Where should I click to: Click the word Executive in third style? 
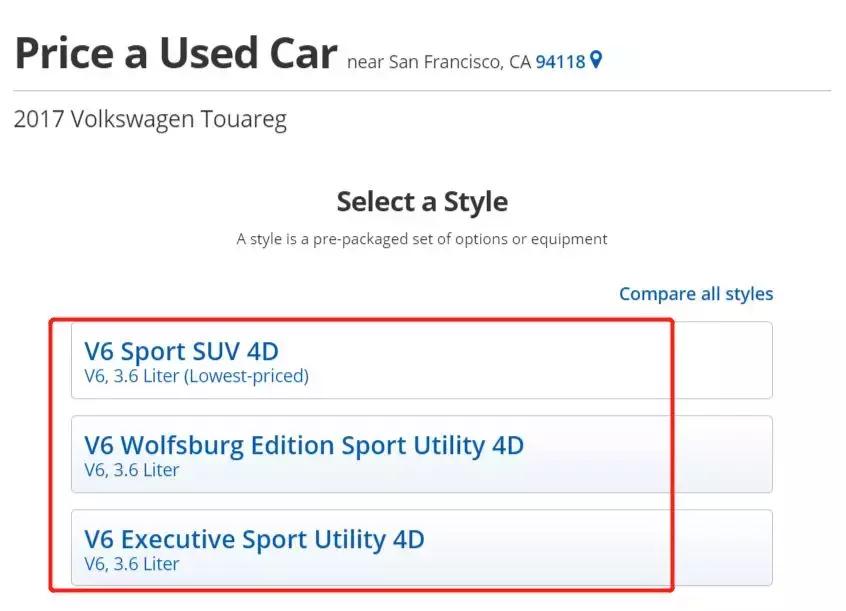[x=177, y=539]
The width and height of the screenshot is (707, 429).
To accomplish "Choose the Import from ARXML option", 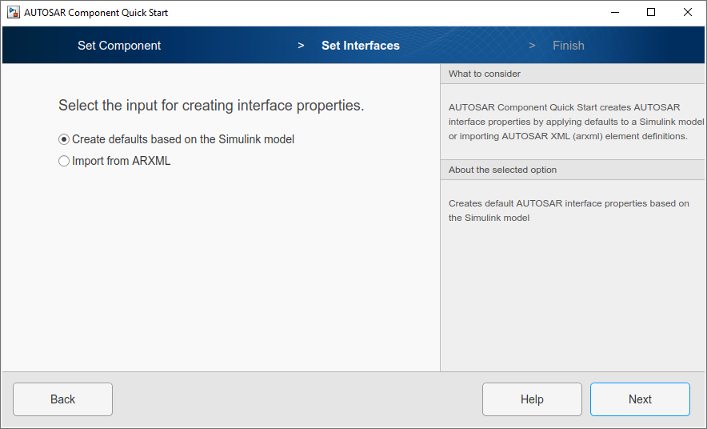I will 64,161.
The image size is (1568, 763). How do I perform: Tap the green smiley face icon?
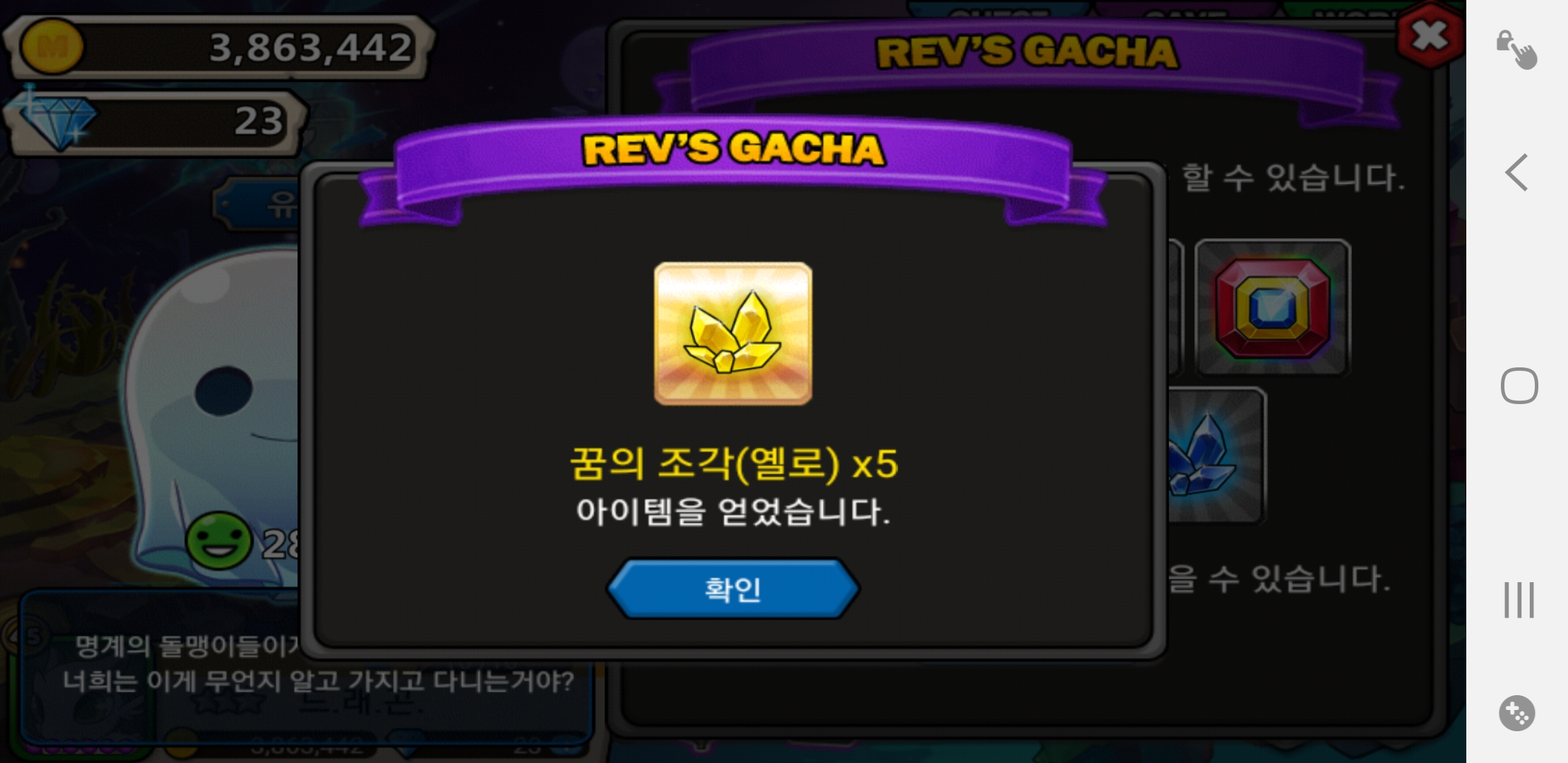pyautogui.click(x=219, y=541)
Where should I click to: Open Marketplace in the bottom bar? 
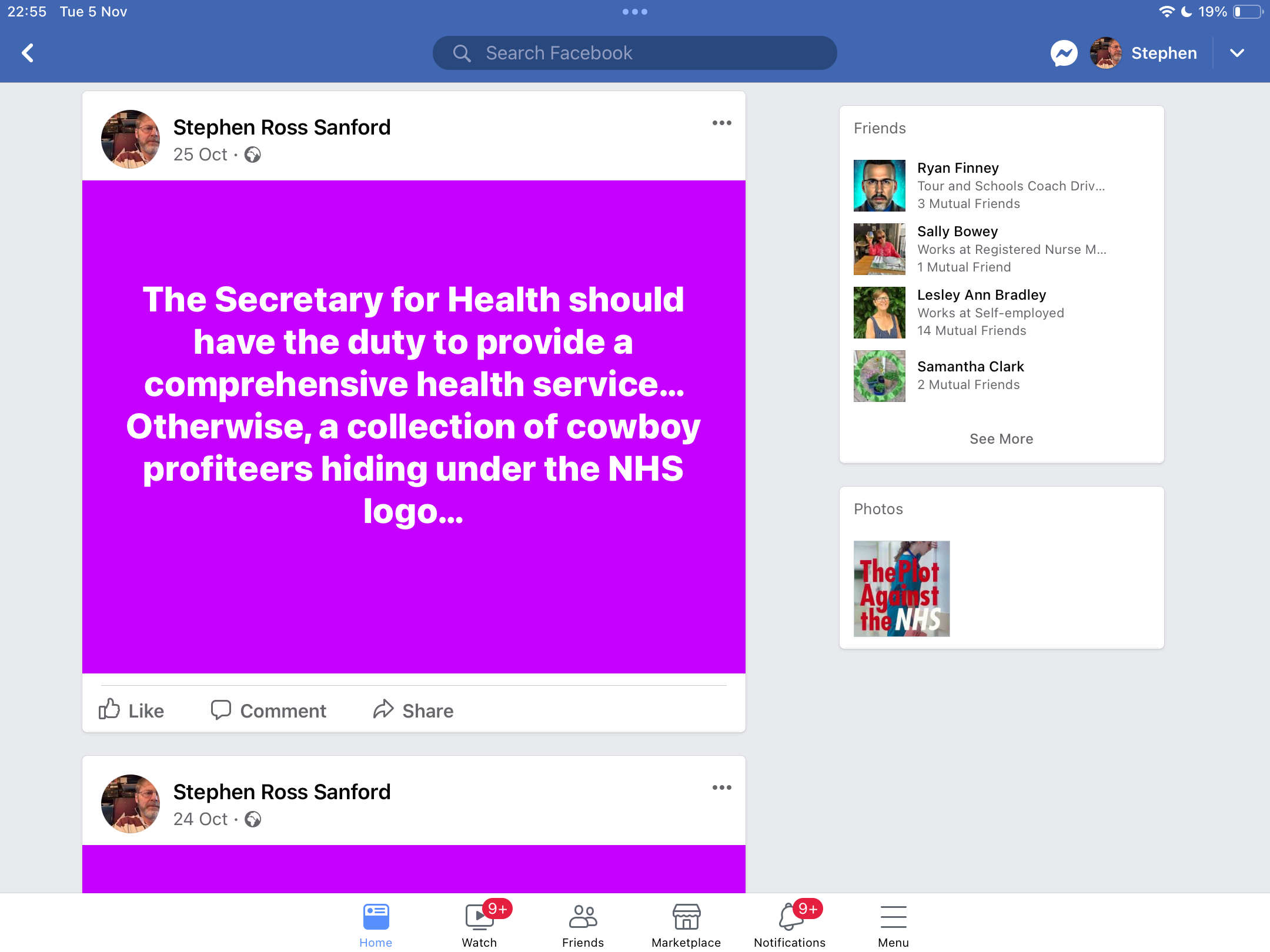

> [Aim of the exercise]: Please output an exact repetition of the lines from the line containing "The image size" to the end of the records, both included, with no pictures and no additional text.

> [Completed exercise]:
The image size is (1568, 763). How do I perform: Tap the green smiley face icon?
pyautogui.click(x=219, y=541)
Where should I click to: Open Marketplace in the bottom bar? 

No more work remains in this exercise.